The PEOPLE of the State of New York, Respondent, v. Jerry STEPHENSON, Defendant-Appellant.

Decided: January 30, 2007

MAZZARELLI, J.P., FRIEDMAN, WILLIAMS, McGUIRE, MALONE, JJ. Steven Banks, The Legal Aid Society, New York (Ellen Dille of counsel), for appellant. Robert M. Morgenthau, District Attorney, New York (Rena Paul of counsel), for respondent.

Judgment, Supreme Court, New York County (Gregory Carro, J.), rendered July 14, 2005, convicting defendant, after a jury trial, of robbery in the second degree, and sentencing him, as a second violent felony offender, to a term of 15 years, unanimously affirmed.

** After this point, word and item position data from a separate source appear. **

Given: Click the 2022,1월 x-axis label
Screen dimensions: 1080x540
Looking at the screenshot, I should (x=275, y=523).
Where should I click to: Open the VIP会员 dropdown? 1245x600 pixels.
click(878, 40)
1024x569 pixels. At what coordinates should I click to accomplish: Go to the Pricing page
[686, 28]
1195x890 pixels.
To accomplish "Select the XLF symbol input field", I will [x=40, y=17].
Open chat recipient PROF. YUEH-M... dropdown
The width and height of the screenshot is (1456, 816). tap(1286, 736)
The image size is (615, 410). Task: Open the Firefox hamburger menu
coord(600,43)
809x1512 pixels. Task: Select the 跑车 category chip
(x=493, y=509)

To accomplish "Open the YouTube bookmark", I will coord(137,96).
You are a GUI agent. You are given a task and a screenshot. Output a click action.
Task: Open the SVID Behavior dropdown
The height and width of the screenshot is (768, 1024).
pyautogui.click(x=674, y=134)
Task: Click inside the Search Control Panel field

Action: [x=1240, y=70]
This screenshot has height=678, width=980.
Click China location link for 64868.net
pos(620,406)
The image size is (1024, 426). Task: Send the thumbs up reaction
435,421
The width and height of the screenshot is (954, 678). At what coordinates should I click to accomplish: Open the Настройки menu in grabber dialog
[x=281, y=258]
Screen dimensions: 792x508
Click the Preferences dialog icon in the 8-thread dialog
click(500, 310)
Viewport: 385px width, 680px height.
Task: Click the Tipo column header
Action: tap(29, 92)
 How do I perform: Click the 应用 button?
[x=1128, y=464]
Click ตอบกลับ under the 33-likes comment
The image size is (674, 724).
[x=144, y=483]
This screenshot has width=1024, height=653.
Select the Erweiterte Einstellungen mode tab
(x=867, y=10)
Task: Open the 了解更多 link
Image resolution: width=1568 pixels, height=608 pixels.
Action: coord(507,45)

 Defendant's argument that the People failed to prove the element of physical injury (Penal Law § 10.00[9] ) is unpreserved and we decline to reach it in the interest of justice.   Were we to consider this claim, we would find that the verdict was based on legally sufficient evidence.   We further find that the verdict was not against the weight of the evidence.   The evidence supported the conclusion that the victim sustained physical injury (see People v. Guidice, 83 N.Y.2d 630, 636, 612 N.Y.S.2d 350, 634 N.E.2d 951 [1994] ).   In the commission of the robbery, defendant went beyond the category of “petty slaps, shoves, kicks and the like delivered out of hostility, meanness and similar motives” (Matter of Philip A., 49 N.Y.2d 198, 200, 424 N.Y.S.2d 418, 400 N.E.2d 358 [1980] ), when he punched the victim in the mouth and bit him on the biceps and shoulder, causing him to bleed, and the nature of the injuries supported the inference that they caused substantial pain.   Accordingly, defendant was not prejudiced by the fact that his trial counsel made only a general motion for a trial order of dismissal (see People v. Benevento, 91 N.Y.2d 708, 713-714, 674 N.Y.S.2d 629, 697 N.E.2d 584 [1998];  see also Strickland v. Washington, 466 U.S. 668, 104 S.Ct. 2052, 80 L.Ed.2d 674 [1984] ).   To the extent that defendant is also claiming that his counsel provided ineffective assistance by failing to raise the physical injury issue in his summation, which focused on misidentification, that claim is unreviewable on direct appeal because it involves matters of strategy not reflected in the record (see People v. Rivera, 71 N.Y.2d 705, 709, 530 N.Y.S.2d 52, 525 N.E.2d 698 [1988];  People v. Love, 57 N.Y.2d 998, 457 N.Y.S.2d 238, 443 N.E.2d 486 [1982] ).